+++ Extrait du texte

En France, depuis 1958, seul le législateur peut porter atteinte à une liberté fondamentale en organisant dans la loi un régime restrictif de liberté. Il n’existe pas de loi permettant d’interdire les communications des patients dans les services de psychiatrie. De manière pratique, au sein d’une unité de soins, l’utilisation des téléphones portables ne peut donc être interdite, puisque communiquer est une liberté individuelle fondamentale. Dans le cadre de ses pouvoirs de police administrative (respect du bon ordre, de la sécurité, de la tranquillité, de la salubrité) et en sa qualité de chef de service, le directeur d’un établissement ne peut inscrire une telle interdiction au sein du règlement intérieur. Le juge bordelais (5) a ainsi récemment annulé une disposition d’un règlement intérieur interdisant l’usage d’une liberté individuelle fondamentale. Seule une restriction ponctuelle peut être inscrite dans le règlement, à condition d’être justifiée par un intérêt général suffisant et de ne pas faire peser sur la population prise en charge une présomption de mésusage de l’objet. Tel est le sens de cette jurisprudence, le juge ayant précisé que « l’ingérence (…) ne peut être légale que si elle répond à des finalités légitimes et qu’elle est adéquate et proportionnée au regard de ces finalités ».

…Mais réglementer de façon adaptée

La réglementation (et non l’interdiction) de l’usage des téléphones portables dans les services de psychiatrie doit donc faire l’objet d’une réflexion collective dans chaque service afin de trouver un équilibre entre le respect des droits fondamentaux de l’usager et ses devoirs. Juridiquement, deux types d’actes pourront être pris.
• Tout d’abord, des dispositions réglementaires doivent être destinées à l’ensemble des usagers d’un service (6). Il s’agit de fixer des règles concernant les horaires et les lieux d’usage des téléphones. Autorise-t-on par exemple les patients à téléphoner dans leur chambre et jusqu’à quelle heure ou à conserver en permanence leur cordon d’alimentation (sachant qu’un téléphone déchargé est souvent une cause de tension) ?
• Ensuite, des décisions individuelles peuvent être prises soit par le directeur (ou son représentant) soit par le psychiatre.
– Le directeur peut en effet d’accorder à l’usager une forme de faveur lui permettant d’utiliser son téléphone au-delà du cadre réglementaire (horaires, lieux…) ou au contraire de l’en empêcher car son comportement antérieur le justifie. Dans ce cas, l’interdiction temporaire peut être considérée par le juge comme une forme de sanction disciplinaire prononcée contre un usager ayant enfreint le règlement intérieur. Pour pouvoir être prononcée par l’autorité administrative, une telle sanction doit impérativement être préalablement inscrite dans le règlement intérieur et être proportionnée à la « faute commise » (mésusage de l’objet).

++++++

◆ **Exercice**: Poursuivez le texte sur les téléphones portables en psychiatrie après sa dernière phrase. La liste n'a aucun lien avec le texte sur les téléphones portables en psychiatrie.

+++ Données affichées

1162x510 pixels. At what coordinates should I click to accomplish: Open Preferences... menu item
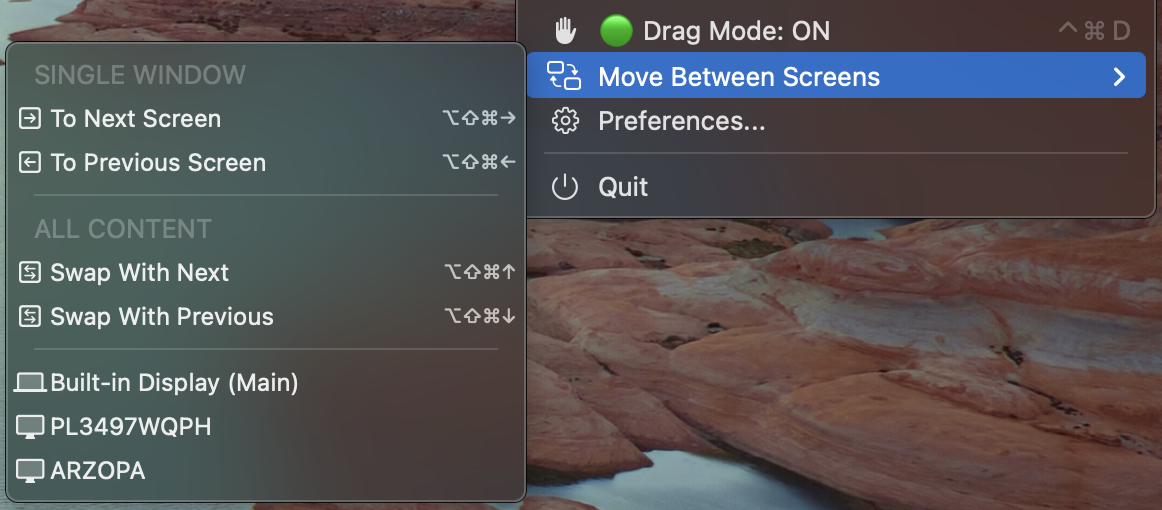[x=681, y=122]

++++++
+++ Données affichées

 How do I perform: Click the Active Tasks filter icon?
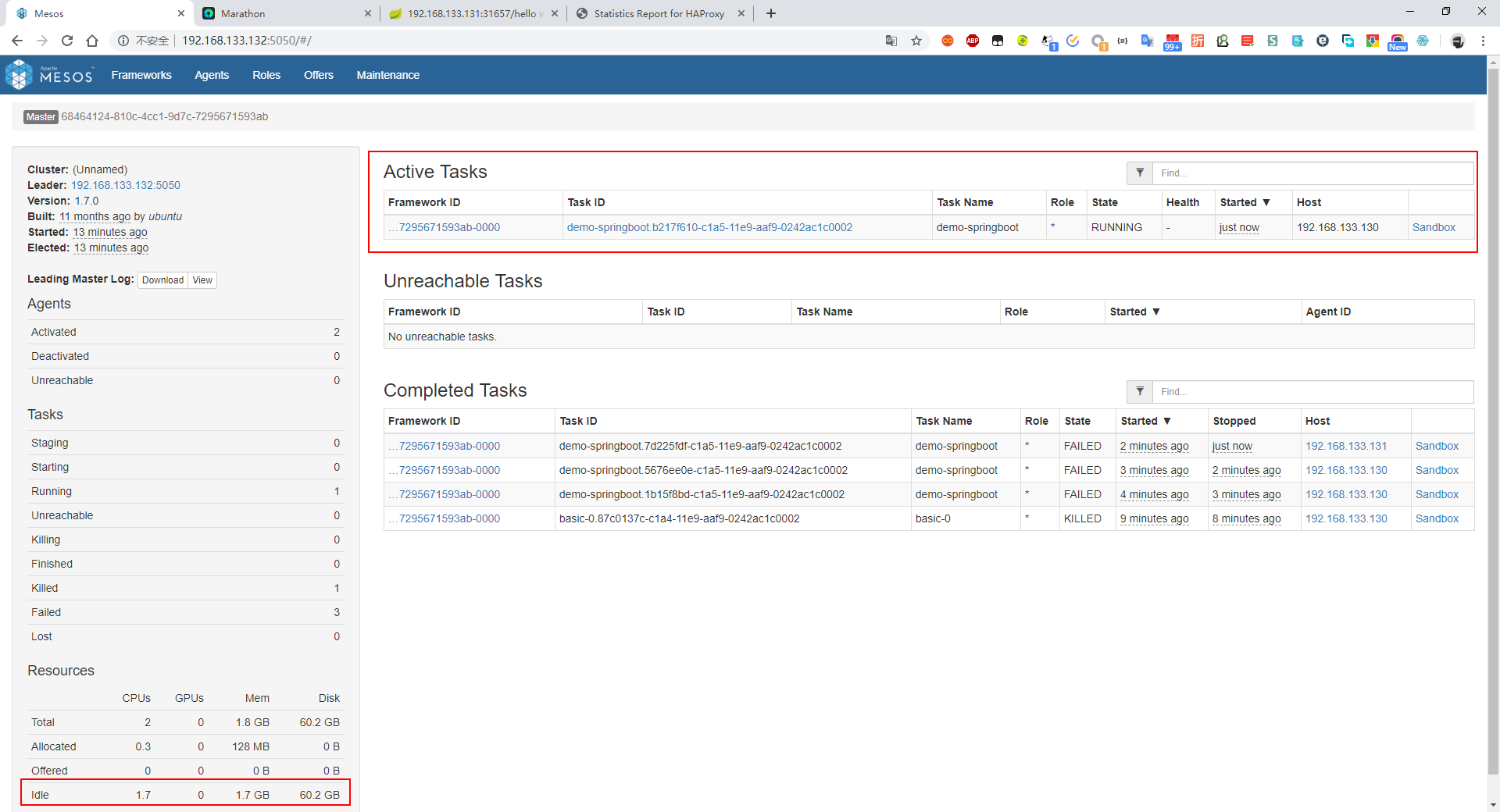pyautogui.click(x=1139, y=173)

++++++

◆ **Réponse**:
– Le psychiatre peut également décider de réduire voire d’interdire provisoirement à un patient de conserver son téléphone s’il estime que son usage n’est pas adapté à son état de santé : entrée en chambre d’isolement ou pathologie particulière. Il s’agit alors d’une « prescription » d’ordre médical.

En conclusion

L’usage du téléphone portable dans les services de psychiatrie est parfaitement révélateur des difficultés rencontrées au quotidien. Il n’est en effet pas possible d’interdire systématiquement une liberté ou un objet autorisé à l’extérieur. Dans le même temps, il convient de trouver un mode de fonctionnement éthique. Il ne faut surtout pas vouloir tout réglementer par des normes rigides. Trop de droit tue le droit mais l’absence de règles crée un sentiment d’arbitraire.

Éric Péchillon, Maître de conférences, université de Rennes 1, et Valériane Dujardin, Juriste, EPSM Lille-Métropole

1– À titre de simple illustration, voir l’étude de la sociologue Joëlle Menrath, spécialiste des usages téléphoniques et mobiles : http://lexpansion.lexpress.fr/high-tech/ telephone-portable-un-exces-oui-mais-pas-de-veritable-addiction_1410994.html
2– Pour exemple l’article R. 1112-54 CSP règlemente ainsi l’usage des téléphones fixes : « Les hospitalisés utilisant le téléphone acquittent les taxes correspondantes. Ils peuvent recevoir des communications téléphoniques dans la mesure où celles-ci ne gênent pas le fonctionnement des services. »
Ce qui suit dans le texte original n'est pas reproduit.